After winning the contest (and the pub), there’s no looking back for Fred and Elly as they pack up their belongings and set out full of hope and excitement:

It was a common enough dream for young Americans of a certain set; by moving into a mostly imagined past, represented by Europe, we could recapture something we so desperately wanted in the present. Or simply a way out of the meat grinder of the suburbs. We named our place in Burlington Revolutionary Road, a joke that no one got as far as we could tell. It was Fred’s idea. Fred always wanted to admit our hypocrisy and failings. He could have been a champion medieval monk, so adept he was at self-flagellation. I guess Fred felt if we got it out in the open, acknowledged our defeat, then it wouldn’t turn out so badly for us.

The reference to the Richard Yates novel, Revolutionary Road had my attention–not that I’ve read the book, but I got the reference, and I understood that this pub meant ‘freedom’ and the sort of life both Fred and Elly dreamed about, but there are other hints dropped about Fred’s life in corporate America.  Also, very early in the novel, Elly’s love for swimming is apparent–as is Fred’s tendency to drink too much. Alarm bells on that one; after all you can’t run a pub with a drinking problem unless you plan on consuming all the profits….

Anyway, Fred and Elly take possession of their pub, The Nightjar, which is in Baltimore, a tiny village located in western County Cork on the very south-western tip of Ireland. Baltimore is the main ferry port to a handful of islands that lie just off the coast.
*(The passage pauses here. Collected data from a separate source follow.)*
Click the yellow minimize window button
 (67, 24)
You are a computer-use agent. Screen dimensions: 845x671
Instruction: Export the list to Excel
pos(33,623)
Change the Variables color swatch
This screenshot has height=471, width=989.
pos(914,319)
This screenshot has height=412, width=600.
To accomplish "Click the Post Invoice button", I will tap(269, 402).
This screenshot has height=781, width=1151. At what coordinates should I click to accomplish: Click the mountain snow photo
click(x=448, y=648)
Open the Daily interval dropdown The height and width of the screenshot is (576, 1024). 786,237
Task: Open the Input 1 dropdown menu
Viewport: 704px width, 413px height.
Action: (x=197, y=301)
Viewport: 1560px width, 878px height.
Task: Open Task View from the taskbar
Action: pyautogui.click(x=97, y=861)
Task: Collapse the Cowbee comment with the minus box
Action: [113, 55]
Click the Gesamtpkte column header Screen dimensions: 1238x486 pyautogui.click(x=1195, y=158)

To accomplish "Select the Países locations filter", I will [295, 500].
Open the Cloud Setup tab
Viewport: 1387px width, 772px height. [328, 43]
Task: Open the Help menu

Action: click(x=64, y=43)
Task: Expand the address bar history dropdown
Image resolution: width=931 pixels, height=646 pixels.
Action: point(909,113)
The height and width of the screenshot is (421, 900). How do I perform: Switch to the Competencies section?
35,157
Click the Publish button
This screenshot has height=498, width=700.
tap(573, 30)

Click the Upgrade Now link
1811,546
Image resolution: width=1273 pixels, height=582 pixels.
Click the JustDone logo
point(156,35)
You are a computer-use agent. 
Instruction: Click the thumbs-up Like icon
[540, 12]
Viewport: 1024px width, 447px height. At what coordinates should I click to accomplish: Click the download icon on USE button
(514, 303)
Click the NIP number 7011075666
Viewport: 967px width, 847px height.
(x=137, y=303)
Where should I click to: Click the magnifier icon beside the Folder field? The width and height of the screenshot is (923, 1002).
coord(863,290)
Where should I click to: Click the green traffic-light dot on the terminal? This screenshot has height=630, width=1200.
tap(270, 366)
There are three pubs in Baltimore, and Fred and Elly are told that most of the business will take place over the tourist season.

Just on the surface of the story, it’s easy to see the sorts of problems this American couple will face: boredom is a threat, of course, along with financial instability. A marginal business that relies on tourists can be a gloomy prospect, and then right after Fred and Elly arrive, Elly starts taking off for Cape Clear Island where she spends about half of her time.

Fred and Elly, seen as “blow-ins,” are not welcome. That’s bad enough but they land in the middle of a feud involving most of the locals. As Fred and Elly’s relationship unravels, life becomes more dangerous, and although the novel builds gradually, it’s a slow-burn full of menace and with undercurrents of the supernatural.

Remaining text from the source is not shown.